None of these is right or wrong in and of itself, but most of them are things we probably would not have come up with on our own. The best part is, you don’t have to travel cross-country to find out about things like this– chances are you have a few schools in your immediate area that you can visit to see more of the nuances of student life. And much of the above info came from schools neither of my kids are interested in but that we’re grateful to for providing a lens for more thorough evaluation.

The next piece is, how do you visit schools? I know that not everyone can take a week and travel all over. We were fortunate to have people willing to open up their guest rooms for us most places, but it was still an expensive trip. Here’s a dirty secret: my daughter has a twin brother and I have not taken him on a single college visit. Here’s the better part of that: He’s visited at least as many colleges as she has. Between the two of them, they’ve done upwards of 30 college visits. Here’s how:

  • Luck. When they were in middle school and the financial crisis hit, our district added 5 furlough days to the school year. A group of parents in their class decided to organize academic outings for them. One mom was a professor at a local college, so she arranged a day for them to visit the campus. The kids enjoyed that so much that the class did a college visit each year in middle school. We saw two (very different) small private schools and one big public school– a great intro to the concept of different campus communities.
  • Dual-credit courses. Both of my kids took dual-credit math classes and in those classes, they spent a day at the university granting the credit including attending the “college” version of their class.
  • Traveling. Our families live in different parts of the country, so we’ve tried to stop in at some colleges when we visit them. And we’ve occasionally gone to a college while on a vacation.
  • Club sports. My son’s soccer team was very focused on getting the boys to play in college, so everywhere outside of Portland that they played games or tournaments, they toured the local colleges with the school’s soccer coach and usually met some student athletes. They did this whether they were going to southern Oregon or out of state. (The upshot for my son was, he liked the feel of a big school and would rather go to a big school than play soccer in college.)

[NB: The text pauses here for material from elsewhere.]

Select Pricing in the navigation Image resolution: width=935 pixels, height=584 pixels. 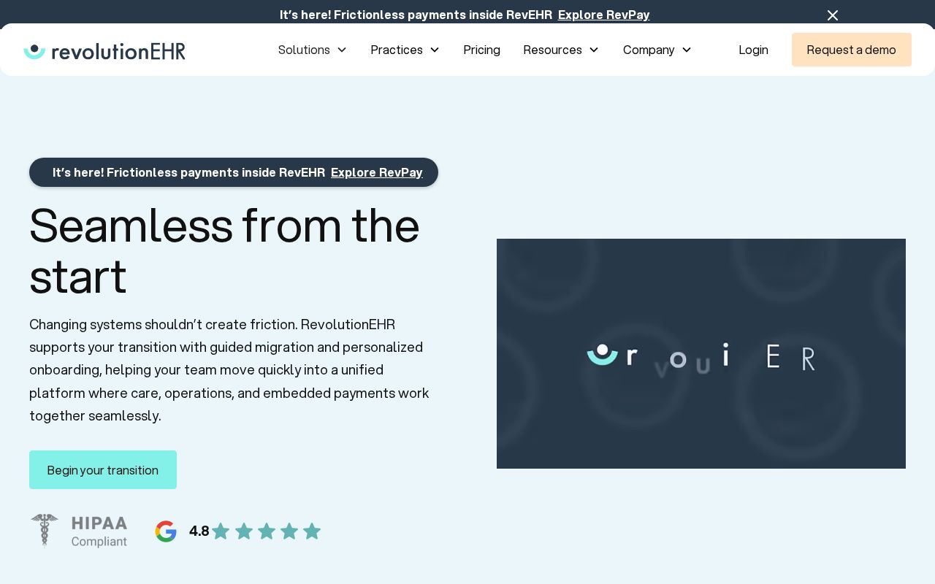coord(481,50)
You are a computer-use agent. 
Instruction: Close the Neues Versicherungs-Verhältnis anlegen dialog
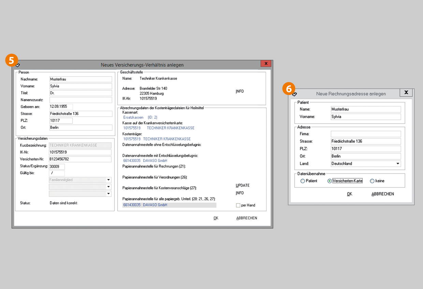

There are lots of other options too. Groups of schools in a single geographical area often offer joint programs during a week of the summer where they’ll do more than just tours for prospective students. Most schools offer some form of summer or after-school program.

The bottom line is, you have opportunities to visit colleges even if you aren’t in a position to travel to see them. And it’s worth visiting some schools you’re not interested in– at a minimum you may learn what it is you’re not interested in so that you can apply that to your college screening.